Trap Bar Deadlift
Trap Bar Deadlift Trap Bar Deadlift The trap bar deadlift is a great exercise to add to your routine. It’s a compound movement that works the glutes, the lower back, the quadricep...
Trap Bar Deadlift Trap Bar Deadlift
The trap bar deadlift is a great exercise to add to your routine. It’s a compound movement that works the glutes, the lower back, the quadriceps, the hamstrings, the trapezius, the abdominal muscles, and the forearms.
While it’s more common to see someone do a deadlift with a barbell, the trap bar deadlift it has gained in popularity in recent years. Most gyms now have a trap bar.
The barbell deadlift is also a great exercise. This article isn't about one being better than the other, they are just different. I’m going to discuss some of the benefits of using a trap bar. The trap bar deadlift is easier for most beginners to learn. The main reason being that with the barbell the weight is in front of you with makes it easier to lose your balance and round forward. While with the trap bar your hands are by your side. I don’t think the potential problems with the barbell deadlift are hard to avoid if you're coached properly, and doing deadlifts with a barbell isn’t that technical, or even hard to learn, but beginners do tend to pick up the trap bar deadlift and able to do them safely quicker than with a barbell, especially when they aren't receiving coaching. #
Trap bar deadlifts can be easier on the back assuming your bracing and using good technique. The trap bar was invented in the 1980s by a powerlifter called Al Gerard. Al Gerard had many back problems and he wanted to find a way to lift heavy weights with his bad back. The barbell deadlift is also good for your back if you're healthy, but some people who have back issues find that they can trap bar deadlift without pain while they can't with the barbell. There is less chance of being pulled forward and having spinal flexion with a trap bar. if you’re finding using a barbell is giving you back problems then using a trap bar could be a good option. This also makes the trap bar easier to use safely while doing high reps.

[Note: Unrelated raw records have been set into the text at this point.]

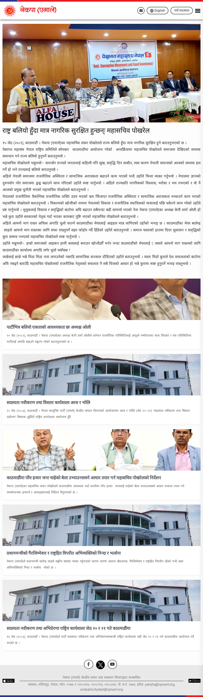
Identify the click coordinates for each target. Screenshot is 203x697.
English (157, 10)
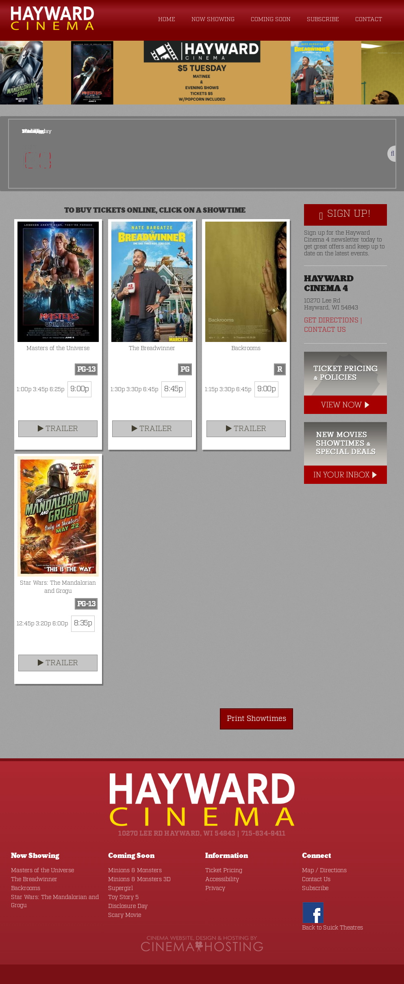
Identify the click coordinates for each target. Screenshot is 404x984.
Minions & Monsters (135, 870)
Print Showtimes (256, 719)
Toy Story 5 (123, 897)
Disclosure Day (128, 906)
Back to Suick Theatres (332, 928)
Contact (368, 19)
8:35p (83, 623)
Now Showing (213, 19)
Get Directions (331, 320)
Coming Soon (271, 19)
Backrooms (25, 888)
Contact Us (325, 330)
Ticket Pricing (223, 870)
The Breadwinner (34, 879)
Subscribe (323, 19)
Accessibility (222, 879)
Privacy (215, 888)
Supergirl (120, 888)
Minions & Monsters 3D (139, 879)
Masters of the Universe (42, 870)
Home (166, 19)
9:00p (79, 389)
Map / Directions (324, 870)
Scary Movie (124, 915)
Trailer (58, 429)
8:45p (173, 389)
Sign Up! (345, 214)
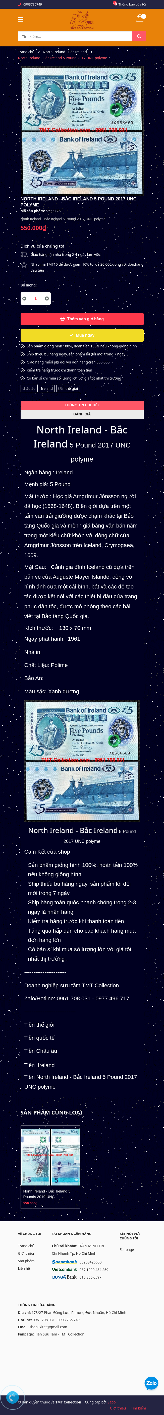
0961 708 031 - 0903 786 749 (56, 1319)
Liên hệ (24, 1268)
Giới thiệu (26, 1253)
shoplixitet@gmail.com (48, 1326)
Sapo (111, 1402)
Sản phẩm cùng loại (51, 1112)
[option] (50, 1167)
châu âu (29, 388)
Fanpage (127, 1249)
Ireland (47, 388)
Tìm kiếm (138, 1408)
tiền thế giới (68, 388)
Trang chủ (26, 1245)
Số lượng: (29, 285)
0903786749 (32, 4)
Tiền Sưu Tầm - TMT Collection (59, 1334)
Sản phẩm (26, 1260)
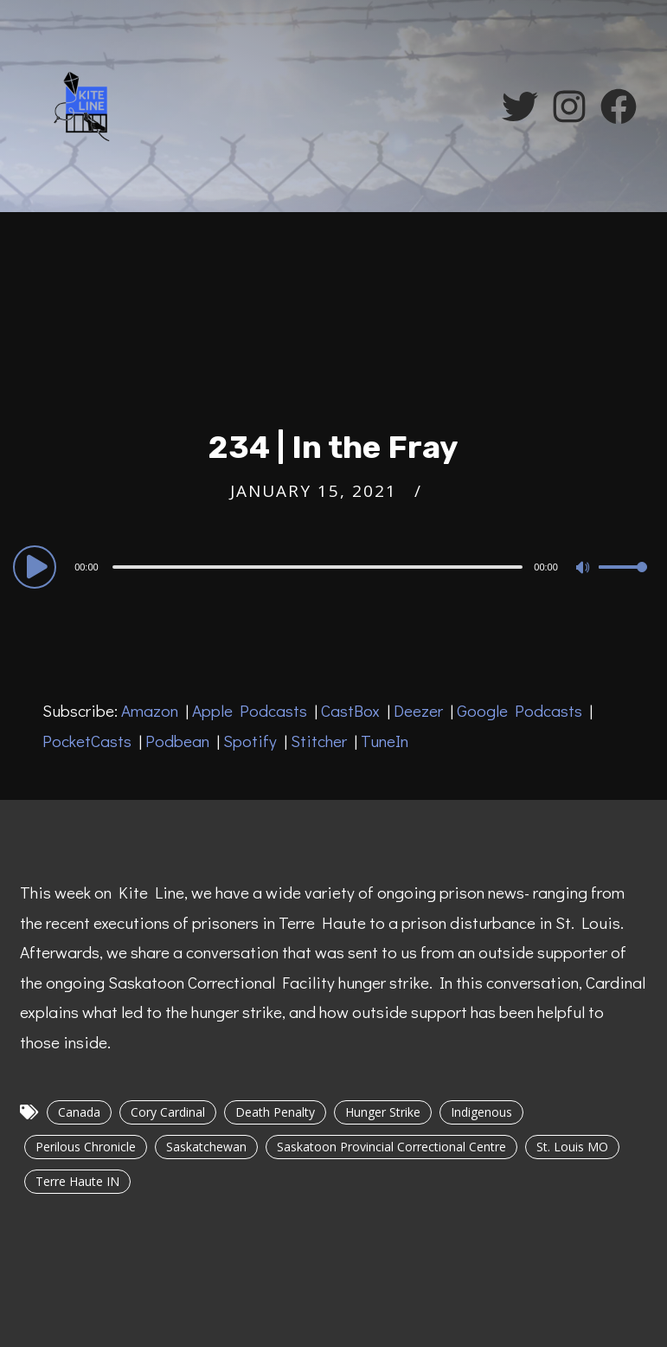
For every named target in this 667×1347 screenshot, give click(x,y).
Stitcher (319, 740)
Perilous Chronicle (85, 1146)
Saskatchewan (206, 1146)
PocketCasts (86, 740)
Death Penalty (275, 1112)
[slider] (317, 567)
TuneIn (384, 740)
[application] (333, 566)
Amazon (149, 710)
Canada (79, 1112)
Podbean (177, 740)
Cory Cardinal (168, 1112)
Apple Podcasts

Most trap bars have low and high handles. A lot of people don’t have the mobility in the hips to get into the correct starting position with the barbell deadlift because of previous injuries, or being active for a long time. However, most people can comfortably do a trap bar deadlift with high handles as it requires less mobility. I even have a 72-year-old client who can trap bar with high handles without a problem, but he wouldn't be able to use a barbell. #
The trap bar allows you to use a neutral grip. Using a barbell gripping the bar with a double overhand grip will limit the weight you can lift as your hands can’t hold enough weight. That leaves hook grip, straps and mixed grip (one hand pronated, and one hand supinated). Hook grip is a very good and strong grip but can be very painful on the thumb. Using straps take away the grip strength benefits. A mixed grip is a very strong grip but can lead to small muscle imbalances. It also increases the chance of tearing a bicep on the arm that’s supinated if bad technique is used. The trap bar is easy to grip and avoids these potential negatives.
I’ve personally found it to have a good carryover when using the low handle trap bar to the barbell deadlift. Three years ago, I pulled 230kg with a barbell with the vast majority of my training on the trap bar. I did deadlifts with a barbell around 5-8 times in my life before I did that. This was back when my one rep max on my squat was only 155kg, so the trap bar deadlift was the main reason I managed to deadlift 230kg.
The handles might be too wide, or too narrow for some people depending on the trap bar being used. You might occasionally not grab the trap bar in the middle of the handle. This is simple to sort out as you can readjust before the next rep
How to do a trap bar deadlift:
Stand in the centre of a trap bar with your feet roughly hip-width apart and toes slightly out. This is a good starting point. Try a slightly narrower and wider stance to see what works best for you.
1, Bending at the hip and letting the knees slightly bend, grab the middle of the handles of the trap bar.
2:From this position you need to get tight. Getting tight will allow you to lift the most weight you can and reduce the chance of injury. Sit your hips back so you feel the tension in your hamstrings. Lift your chest up and flatten your back. Look straight ahead, or slightly down. While keeping your arms straight, rotate your elbows so they facing the wall behind you. This will help engage your lats. Pull-on the bar without lifting it to create as much tension as possible throughout the body. When you lift it you shouldn't be jerking the bar off the ground. If you do end up jerking it off the ground it suggests that you didn't get tight enough during the setup. Before lifting you want to take a deep breath from your diaphragm. When breathing into your diaphragm, your stomach should inflate out. If you’re chest and shoulders raise while you take your breath you’re not breathing into your diaphragm. You'll need to hold this breath until you've completed the rep. Contract your abs like you’re about to get punched in the stomach, and again hold it for the whole rep.
3:Lift the bar driving your feet into the ground, straightening your legs, and thrusting your hips forward. As you approach the top of the movement to squeeze your glutes and push the hips forward to lock out the rep.